Test Driven Development (TDD) has been around since at least the 1950’s. There’s a paper written for a NATO conference in the 1950’s that describes this technique. It doesn’t used the words “test driven development” but does describe the approach.

Pair programming has been in use since the early days of the mainframe. Admittedly, they weren’t using it for the same reasons we are today, but it was in use. Back then the cost of the computer was so much more expensive than the cost of the humans that we paired people up for cost savings.

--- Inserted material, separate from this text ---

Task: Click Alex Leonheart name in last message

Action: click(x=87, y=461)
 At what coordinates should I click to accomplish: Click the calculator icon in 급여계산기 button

Mob programming is fundamentally the same approach that we’ve used for decades when we fire-fight production issues. Everyone comes together and works on the same problems at the same time. The only thing that’s different is that we’re now continuing to use the technique after we’ve put out the fire.

I was personally using feature flags in the 1990’s and they weren’t a novel idea at that time. They weren’t as fancy as what we have today but we implemented the same approach.

Trunk based development was the norm before Git came along. Creating multiple branches was possible with earlier version control systems but it wasn’t commonly used. Some might argue that starting to use branches was an improvement but that’s highly debatable in general and I personally disagree.

Continuous integration and continuous delivery have been around at least since the mid-1990’s, although the latter didn’t start to become popular until about 2010.

None of this is new. All of these techniques have been around for decades and have a proven track record.